Try it |
Type out all the records once more, exactly.

┌────────

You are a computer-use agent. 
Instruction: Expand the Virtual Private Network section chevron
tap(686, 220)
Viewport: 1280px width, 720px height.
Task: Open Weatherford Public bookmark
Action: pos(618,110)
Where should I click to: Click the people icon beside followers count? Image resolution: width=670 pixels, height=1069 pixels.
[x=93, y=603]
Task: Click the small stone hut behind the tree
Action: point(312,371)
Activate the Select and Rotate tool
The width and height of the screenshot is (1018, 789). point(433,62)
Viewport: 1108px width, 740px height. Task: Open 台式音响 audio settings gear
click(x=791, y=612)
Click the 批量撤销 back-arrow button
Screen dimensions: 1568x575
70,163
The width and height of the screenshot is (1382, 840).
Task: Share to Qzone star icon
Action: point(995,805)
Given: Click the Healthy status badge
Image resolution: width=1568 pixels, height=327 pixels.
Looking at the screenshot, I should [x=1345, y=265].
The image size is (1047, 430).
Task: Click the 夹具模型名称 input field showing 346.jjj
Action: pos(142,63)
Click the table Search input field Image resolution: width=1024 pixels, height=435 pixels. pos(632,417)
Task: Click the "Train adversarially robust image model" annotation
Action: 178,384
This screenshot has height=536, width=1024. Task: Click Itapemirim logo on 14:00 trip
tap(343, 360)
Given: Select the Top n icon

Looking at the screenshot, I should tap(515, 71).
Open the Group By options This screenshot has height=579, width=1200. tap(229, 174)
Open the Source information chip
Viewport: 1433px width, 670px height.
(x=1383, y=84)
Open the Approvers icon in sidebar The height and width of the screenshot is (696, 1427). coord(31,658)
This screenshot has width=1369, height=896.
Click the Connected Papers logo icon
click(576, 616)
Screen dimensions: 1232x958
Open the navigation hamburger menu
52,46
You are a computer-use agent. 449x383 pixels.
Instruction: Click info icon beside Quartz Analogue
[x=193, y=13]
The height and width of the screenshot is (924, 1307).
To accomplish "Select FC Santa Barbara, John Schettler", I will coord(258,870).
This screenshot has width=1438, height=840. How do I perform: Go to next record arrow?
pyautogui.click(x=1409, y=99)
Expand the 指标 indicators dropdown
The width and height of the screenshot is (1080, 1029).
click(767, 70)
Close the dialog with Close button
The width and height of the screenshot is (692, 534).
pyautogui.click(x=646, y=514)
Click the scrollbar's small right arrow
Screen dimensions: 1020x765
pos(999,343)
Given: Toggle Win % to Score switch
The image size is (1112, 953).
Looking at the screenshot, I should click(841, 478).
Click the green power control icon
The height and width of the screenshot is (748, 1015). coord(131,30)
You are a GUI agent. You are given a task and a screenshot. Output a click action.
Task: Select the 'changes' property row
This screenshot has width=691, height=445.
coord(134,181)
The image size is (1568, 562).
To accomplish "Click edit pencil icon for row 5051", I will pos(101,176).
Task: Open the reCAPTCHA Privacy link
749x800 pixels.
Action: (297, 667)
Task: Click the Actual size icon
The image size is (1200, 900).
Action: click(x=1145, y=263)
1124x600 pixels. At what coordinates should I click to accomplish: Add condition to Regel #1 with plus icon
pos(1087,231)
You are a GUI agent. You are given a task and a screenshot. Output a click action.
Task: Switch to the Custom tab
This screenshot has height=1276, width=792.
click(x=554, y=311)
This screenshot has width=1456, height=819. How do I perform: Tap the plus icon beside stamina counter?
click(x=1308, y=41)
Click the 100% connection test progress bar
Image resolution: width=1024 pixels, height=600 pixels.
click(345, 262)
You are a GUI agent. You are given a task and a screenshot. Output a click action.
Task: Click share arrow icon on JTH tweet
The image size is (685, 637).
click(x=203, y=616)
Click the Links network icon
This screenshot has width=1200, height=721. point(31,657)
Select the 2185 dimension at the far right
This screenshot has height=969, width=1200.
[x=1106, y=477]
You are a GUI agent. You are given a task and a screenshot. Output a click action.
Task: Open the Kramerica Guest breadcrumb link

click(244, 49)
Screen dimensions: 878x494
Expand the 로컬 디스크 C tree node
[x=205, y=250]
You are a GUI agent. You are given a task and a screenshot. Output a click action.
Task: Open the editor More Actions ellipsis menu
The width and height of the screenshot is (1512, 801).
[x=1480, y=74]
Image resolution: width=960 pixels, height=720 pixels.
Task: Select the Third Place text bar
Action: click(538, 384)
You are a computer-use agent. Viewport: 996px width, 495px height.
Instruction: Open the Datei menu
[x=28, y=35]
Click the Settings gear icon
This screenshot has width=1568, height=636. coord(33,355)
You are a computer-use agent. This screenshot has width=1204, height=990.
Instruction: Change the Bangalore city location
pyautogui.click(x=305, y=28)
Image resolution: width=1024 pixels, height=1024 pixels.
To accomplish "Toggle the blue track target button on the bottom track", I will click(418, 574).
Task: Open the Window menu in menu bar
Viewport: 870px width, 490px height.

└────────

Problem solution |
You are a computer-use agent. 
Instruction: Expand the Virtual Private Network section chevron
tap(686, 220)
Viewport: 1280px width, 720px height.
Task: Open Weatherford Public bookmark
Action: pos(618,110)
Where should I click to: Click the people icon beside followers count? Image resolution: width=670 pixels, height=1069 pixels.
[x=93, y=603]
Task: Click the small stone hut behind the tree
Action: point(312,371)
Activate the Select and Rotate tool
The width and height of the screenshot is (1018, 789). point(433,62)
Viewport: 1108px width, 740px height. Task: Open 台式音响 audio settings gear
click(x=791, y=612)
Click the 批量撤销 back-arrow button
Screen dimensions: 1568x575
70,163
The width and height of the screenshot is (1382, 840).
Task: Share to Qzone star icon
Action: point(995,805)
Given: Click the Healthy status badge
Image resolution: width=1568 pixels, height=327 pixels.
Looking at the screenshot, I should [x=1345, y=265].
The image size is (1047, 430).
Task: Click the 夹具模型名称 input field showing 346.jjj
Action: pos(142,63)
Click the table Search input field Image resolution: width=1024 pixels, height=435 pixels. pos(632,417)
Task: Click the "Train adversarially robust image model" annotation
Action: 178,384
This screenshot has height=536, width=1024. Task: Click Itapemirim logo on 14:00 trip
tap(343, 360)
Given: Select the Top n icon

Looking at the screenshot, I should tap(515, 71).
Open the Group By options This screenshot has height=579, width=1200. tap(229, 174)
Open the Source information chip
Viewport: 1433px width, 670px height.
(x=1383, y=84)
Open the Approvers icon in sidebar The height and width of the screenshot is (696, 1427). coord(31,658)
This screenshot has width=1369, height=896.
Click the Connected Papers logo icon
click(576, 616)
Screen dimensions: 1232x958
Open the navigation hamburger menu
52,46
You are a computer-use agent. 449x383 pixels.
Instruction: Click info icon beside Quartz Analogue
[x=193, y=13]
The height and width of the screenshot is (924, 1307).
To accomplish "Select FC Santa Barbara, John Schettler", I will coord(258,870).
This screenshot has width=1438, height=840. How do I perform: Go to next record arrow?
pyautogui.click(x=1409, y=99)
Expand the 指标 indicators dropdown
The width and height of the screenshot is (1080, 1029).
click(767, 70)
Close the dialog with Close button
The width and height of the screenshot is (692, 534).
pyautogui.click(x=646, y=514)
Click the scrollbar's small right arrow
Screen dimensions: 1020x765
pos(999,343)
Given: Toggle Win % to Score switch
The image size is (1112, 953).
Looking at the screenshot, I should click(841, 478).
Click the green power control icon
The height and width of the screenshot is (748, 1015). coord(131,30)
You are a GUI agent. You are given a task and a screenshot. Output a click action.
Task: Select the 'changes' property row
This screenshot has width=691, height=445.
coord(134,181)
The image size is (1568, 562).
To accomplish "Click edit pencil icon for row 5051", I will pos(101,176).
Task: Open the reCAPTCHA Privacy link
749x800 pixels.
Action: (297, 667)
Task: Click the Actual size icon
The image size is (1200, 900).
Action: click(x=1145, y=263)
1124x600 pixels. At what coordinates should I click to accomplish: Add condition to Regel #1 with plus icon
pos(1087,231)
You are a GUI agent. You are given a task and a screenshot. Output a click action.
Task: Switch to the Custom tab
This screenshot has height=1276, width=792.
click(x=554, y=311)
This screenshot has width=1456, height=819. How do I perform: Tap the plus icon beside stamina counter?
click(x=1308, y=41)
Click the 100% connection test progress bar
Image resolution: width=1024 pixels, height=600 pixels.
click(345, 262)
You are a GUI agent. You are given a task and a screenshot. Output a click action.
Task: Click share arrow icon on JTH tweet
The image size is (685, 637).
click(x=203, y=616)
Click the Links network icon
This screenshot has width=1200, height=721. point(31,657)
Select the 2185 dimension at the far right
This screenshot has height=969, width=1200.
[x=1106, y=477]
You are a GUI agent. You are given a task and a screenshot. Output a click action.
Task: Open the Kramerica Guest breadcrumb link

click(244, 49)
Screen dimensions: 878x494
Expand the 로컬 디스크 C tree node
[x=205, y=250]
You are a GUI agent. You are given a task and a screenshot. Output a click action.
Task: Open the editor More Actions ellipsis menu
The width and height of the screenshot is (1512, 801).
[x=1480, y=74]
Image resolution: width=960 pixels, height=720 pixels.
Task: Select the Third Place text bar
Action: click(538, 384)
You are a computer-use agent. Viewport: 996px width, 495px height.
Instruction: Open the Datei menu
[x=28, y=35]
Click the Settings gear icon
This screenshot has width=1568, height=636. coord(33,355)
You are a computer-use agent. This screenshot has width=1204, height=990.
Instruction: Change the Bangalore city location
pyautogui.click(x=305, y=28)
Image resolution: width=1024 pixels, height=1024 pixels.
To accomplish "Toggle the blue track target button on the bottom track", I will click(418, 574).
Task: Open the Window menu in menu bar
Viewport: 870px width, 490px height.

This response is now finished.